Teko Porã é a forma da língua Guarani traduzir o Bem Viver. Significa literalmente “vida boa”ou até mesmo “belo caminho”. Os guaranis ocupam grande parte da Bolívia, do Paraguai, Uruguais e Argentina, além da região Sul do Brasil e do Mato Grosso do Sul, onde são conhecidos também como Kaiowás. O Guarani, juntamente com o quíchua, é uma família linguística pré-colombiana das mais faladas na América Latina. O ideal de Bem Viver guarani se baseia no princípio da reciprocidade. A vida é caracterizada pela relação com a terra e a convivência com todos os seres que existem nela. Trata-se de uma relação que define o modo de ser, a cultura, as relações econômicas e sociais, a política e a religião. É o lugar “onde somos o que somos”. O guarani precisa da sua terra para para viver sua condição social e cultural.
Para os guaranis, a colonização foi um grande mal que os privaram de sua terra. O estilo de vida trazido pelos colonizadores é um “mal viver”, dominado pela exploração, pela ganância e pela competição. A história da colonização é marcada pela progressão do mal. Para vencê-lo, o Bem Viver é como uma utopia que conduz à prática da generosidade e da liberdade de expressão. Bens e palavras precisam circular livremente nas comunidades guaranis. A verdadeira liberdade só é possível através da convivência entre as pessoas um,a relação de complementaridade.
Küme Mongen, na linguagem do povo Mapuche, que habita o Chile e o Sul da Argentina, quer dizer viver em harmonia, como uma sabedoria de vida que contempla tanto os valores materiais como imateriais, o conhecimento de si, as relações interpessoais e as relações sociopolíticas. É uma preocupação com a qualidade de vida que Viver bem implica a conquista de condições ou características que tipificam o que é comumente chamado de integralidade do ser.

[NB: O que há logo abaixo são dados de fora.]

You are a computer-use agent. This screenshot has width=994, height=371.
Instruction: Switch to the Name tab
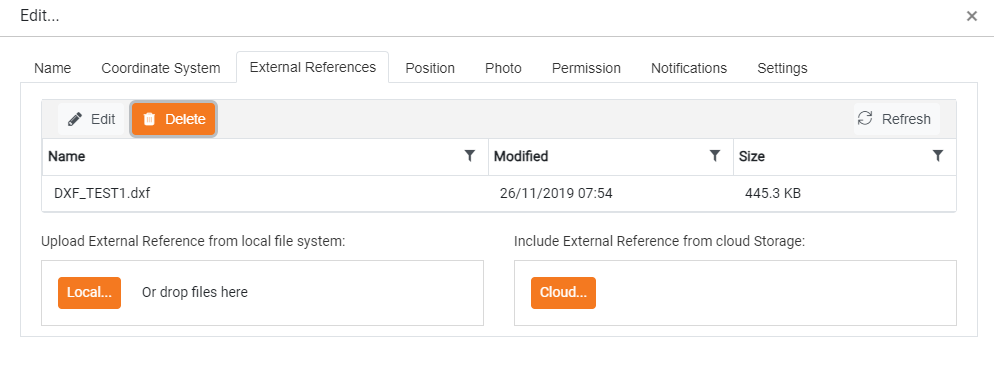[x=53, y=68]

A proposta de Bem Viver dos mapuches consiste em dois aspectos: (a) a relação com a terra e a vida coletiva para viver em harmonia com a natureza e os demais; e (b) A reivindicação dos saberes ancestrais para a vida continue se expressando em toda a sua diversidade. O Papa Francisco, quando de sua visita ao Chile em janeiro de 2018, disse em sua homilia: “Todos nós que, de certo modo, somos povo formado da terra (cf. Gn 2, 7), estamos chamados ao bom viver (Küme Mongen), como no-lo recorda a sabedoria ancestral do povo Mapuche. Quanto caminho a percorrer, quanto caminho para aprender! Küme Mongen, um anseio profundo que brota não só dos nossos corações, mas ressoa como um grito, como um canto em toda a criação. Por isso, irmãos, pelos filhos desta terra, pelos filhos dos seus filhos, digamos com Jesus ao Pai: que também nós sejamos um só; fazei-nos artesãos de unidade.”
O Bem Viver mapuche está associado a uma profunda integração com a natureza, em equilíbrio com as forças e os seres que a habitam. Devemos reconstruir um modo de vida na sociedade capaz de entender a vida com um sentido mais digno, mais solidário e mais recíproco para todos, para todas as culturas, para todos os povos, com respeito à diversidade. É uma luta pelo amor à vida, pelo amor de todos os povos.